Inducing Compliance with Post-Market Studies for Drugs under FDA’s Accelerated Approval Pathway

In 1992, FDA instituted the accelerated approval pathway (AP) to allow promising drugs to enter the market based on limited evidence, but requiring manufacturers to verify the drugs’ true clinical benefits through post-market studies. However, most post-market studies are not completed due to many incentive issues, and FDA must endure an onerous process to withdraw an unproven drug from the market when a post-market study is uncompleted. The prevalence of this non-compliance problem poses considerable public health risk, compromising the original purpose of a well-intentioned AP initiative. We address this problem by providing an internally consistent and implementable solution through a comprehensive analysis of the myriad complicating factors and tradeoffs facing FDA, including information asymmetry and moral hazard. Specifically, we adopt a Stackelberg framework in which regulator, which cannot observe manufacturer’s private cost information or level of effort, leads by imposing a post-market study deadline.

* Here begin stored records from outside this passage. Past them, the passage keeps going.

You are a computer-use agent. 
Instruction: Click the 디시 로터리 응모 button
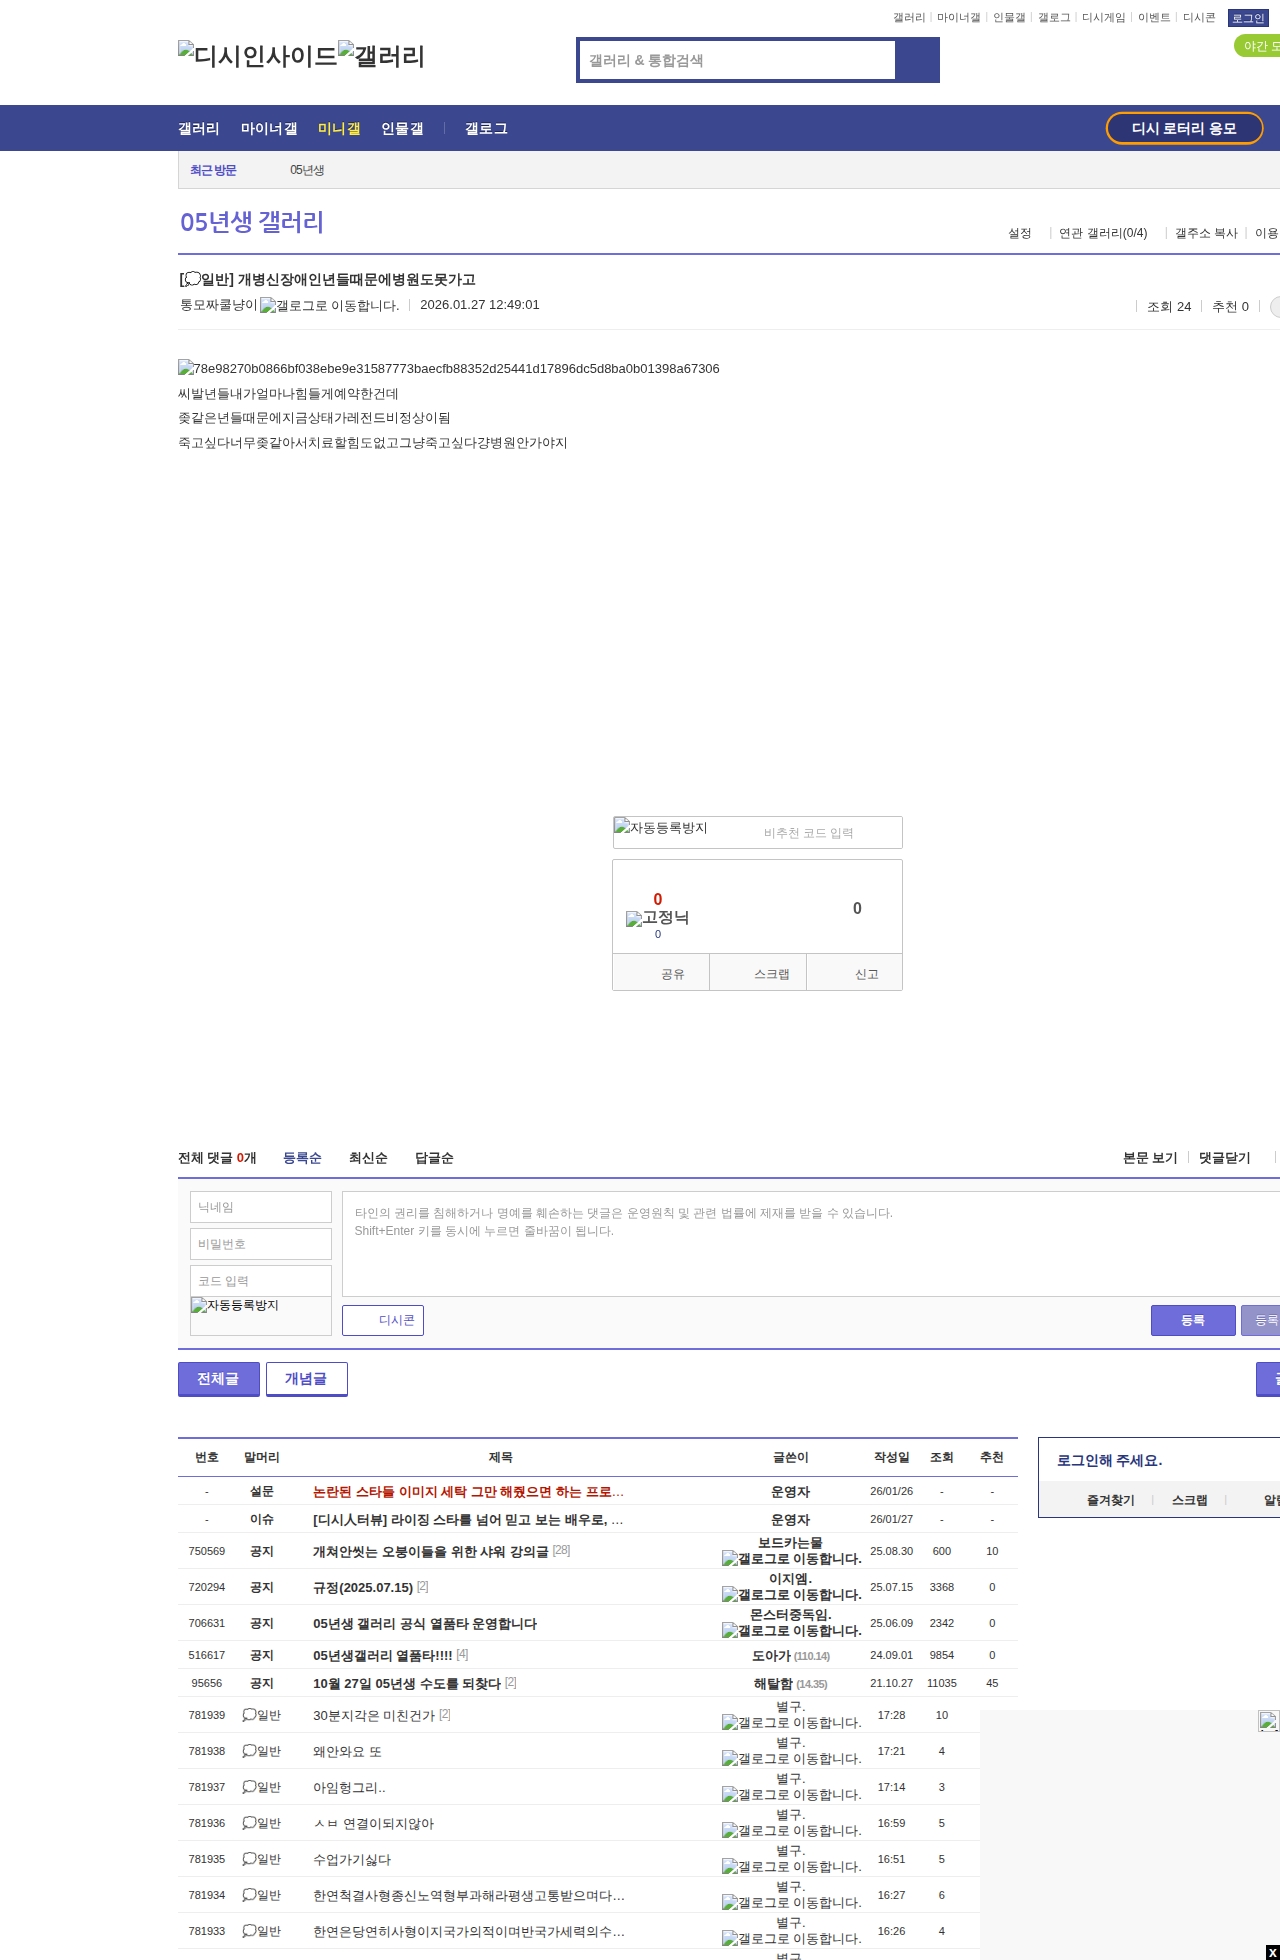pyautogui.click(x=1184, y=129)
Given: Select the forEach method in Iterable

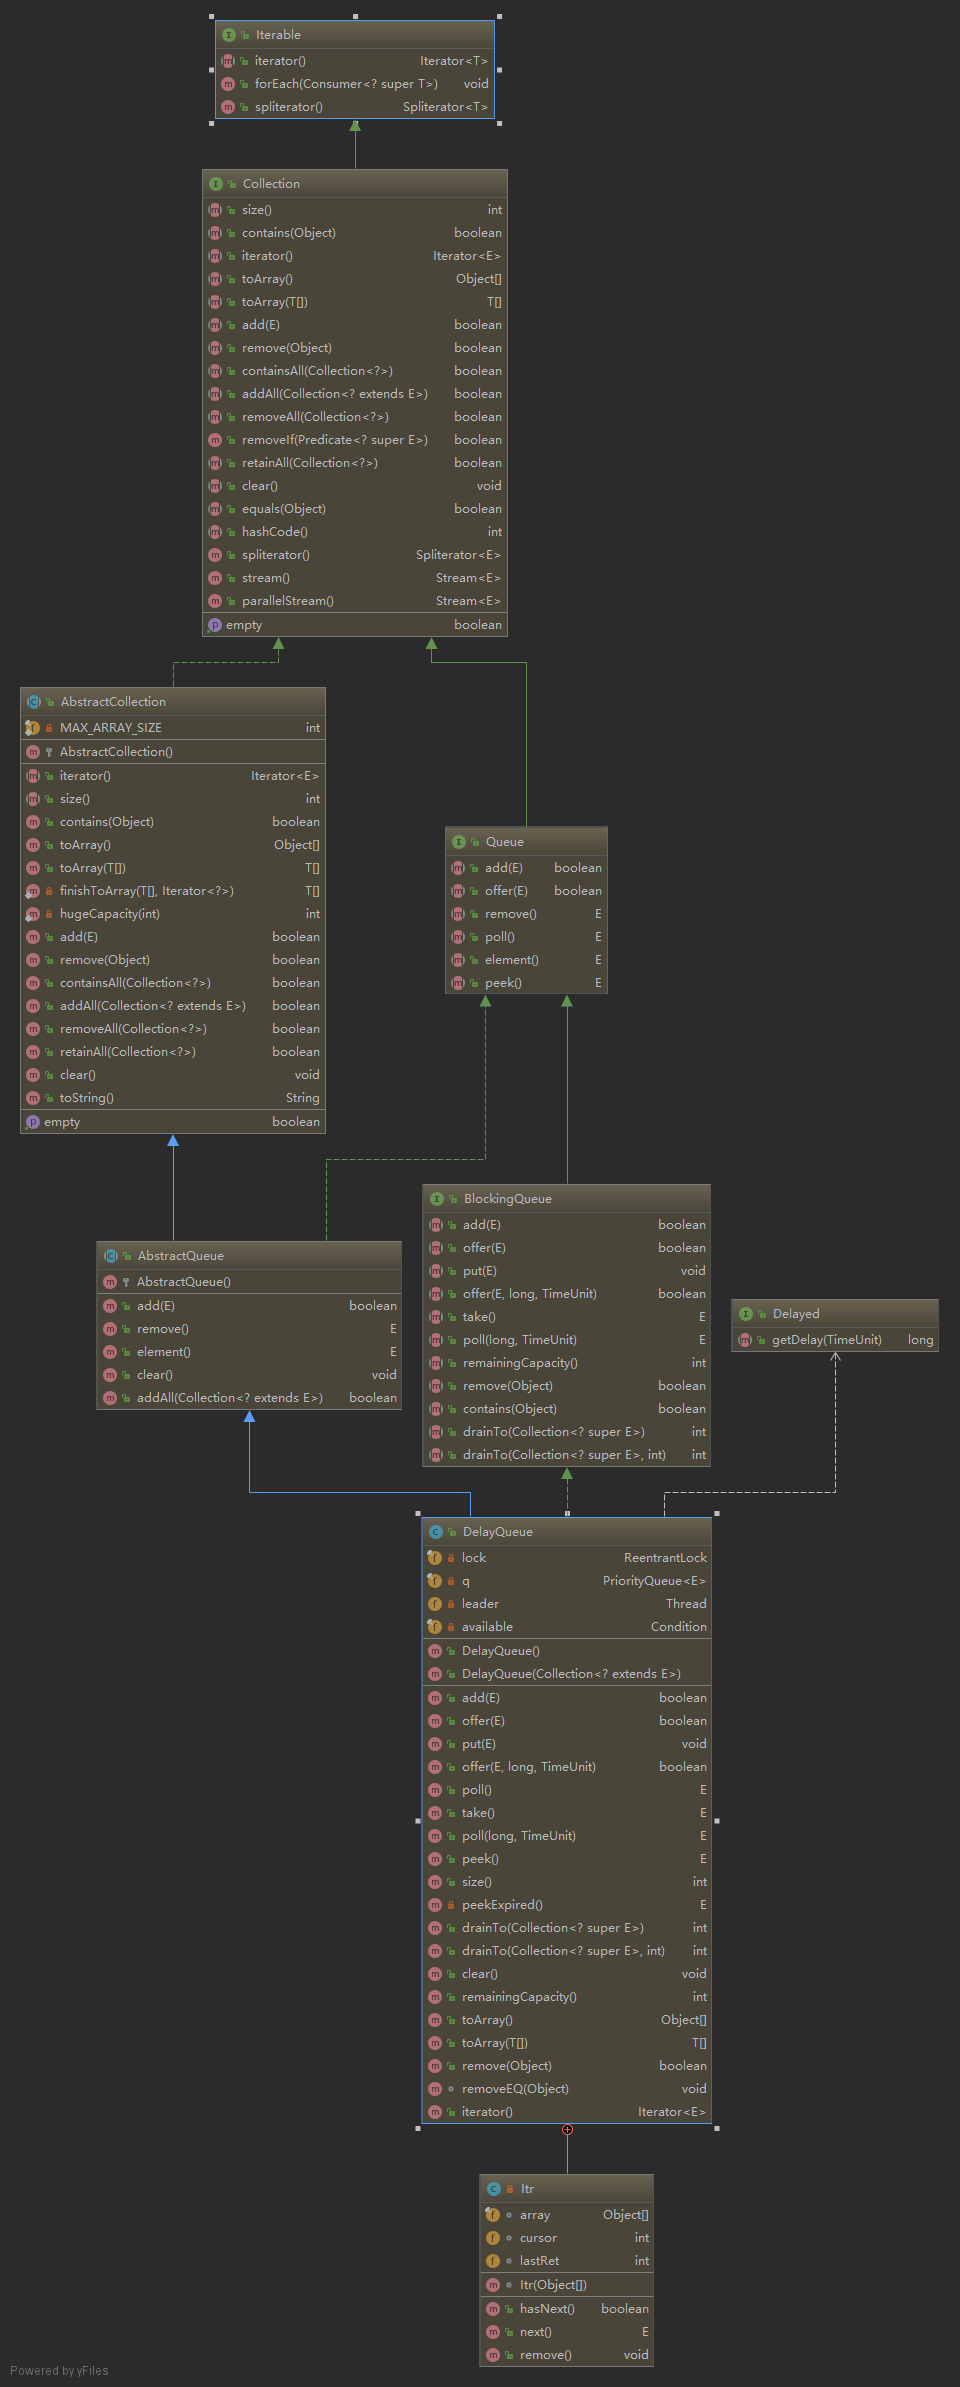Looking at the screenshot, I should tap(346, 84).
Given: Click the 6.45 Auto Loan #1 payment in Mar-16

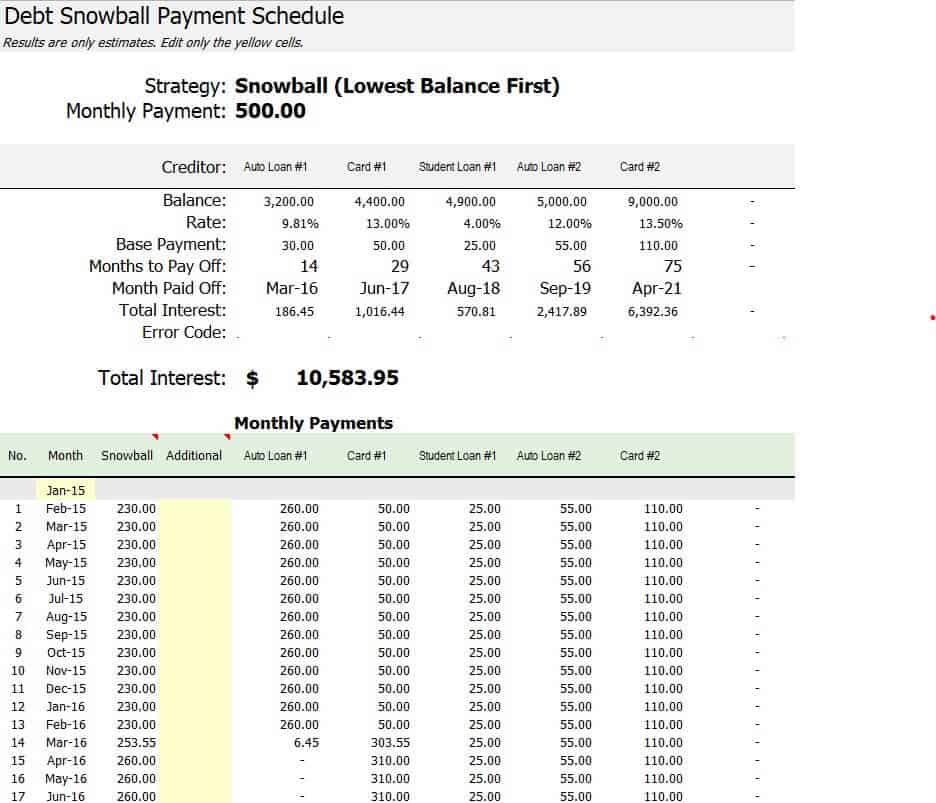Looking at the screenshot, I should [308, 743].
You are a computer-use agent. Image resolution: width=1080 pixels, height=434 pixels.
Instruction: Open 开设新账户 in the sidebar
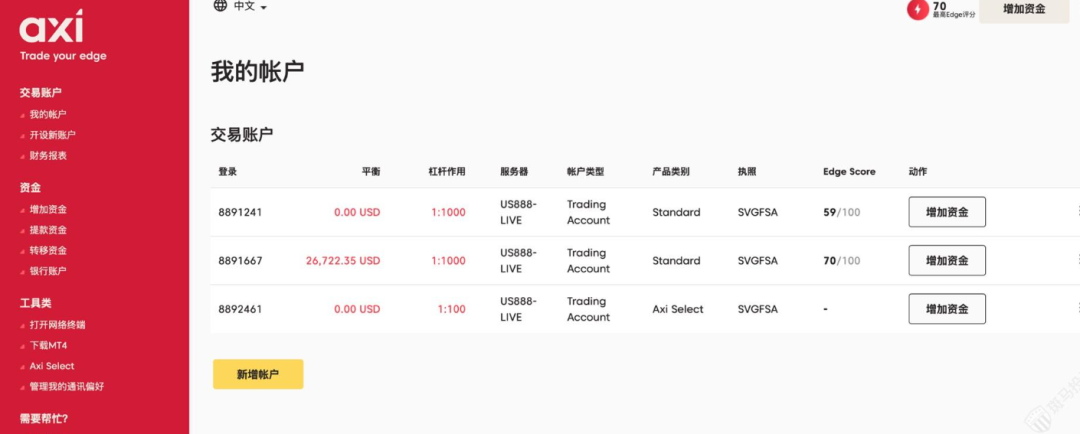pos(52,135)
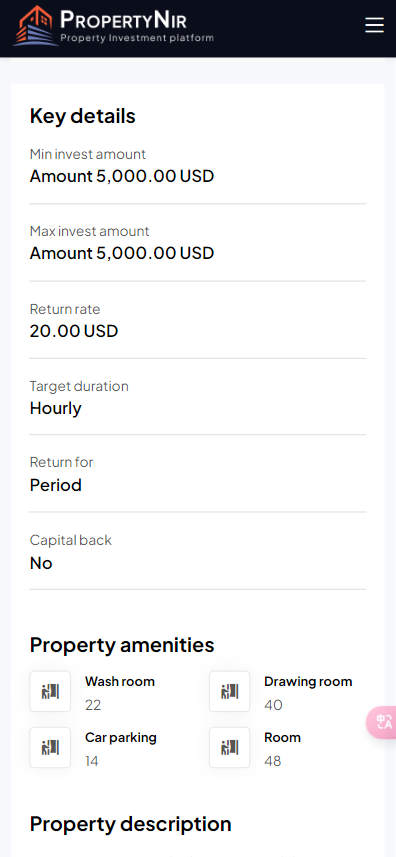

The profit-maximizing manufacturer then follows by establishing its level of effort to invest in its post-market study. We develop a deadline-dependent user fee mechanism that establishes an incentive for manufacturer compliance. We show that effectiveness of the mechanism in inducing compliance depends fundamentally on what we distill as the enforceability of sanction (s), a drug-specific measure that indicates how difficult it is to withdraw a drug from the market, and the drug’s success probability (alpha): The higher is either, the higher is the probability that the mechanism induces compliance. Using data for a real drug, we calibrate our model and quantify the value of such a mechanism and its impact. We also discuss alternatives when such a mechanism is less effective. From public policy perspective, we provide guidance for FDA to increase the viability and effectiveness of AP.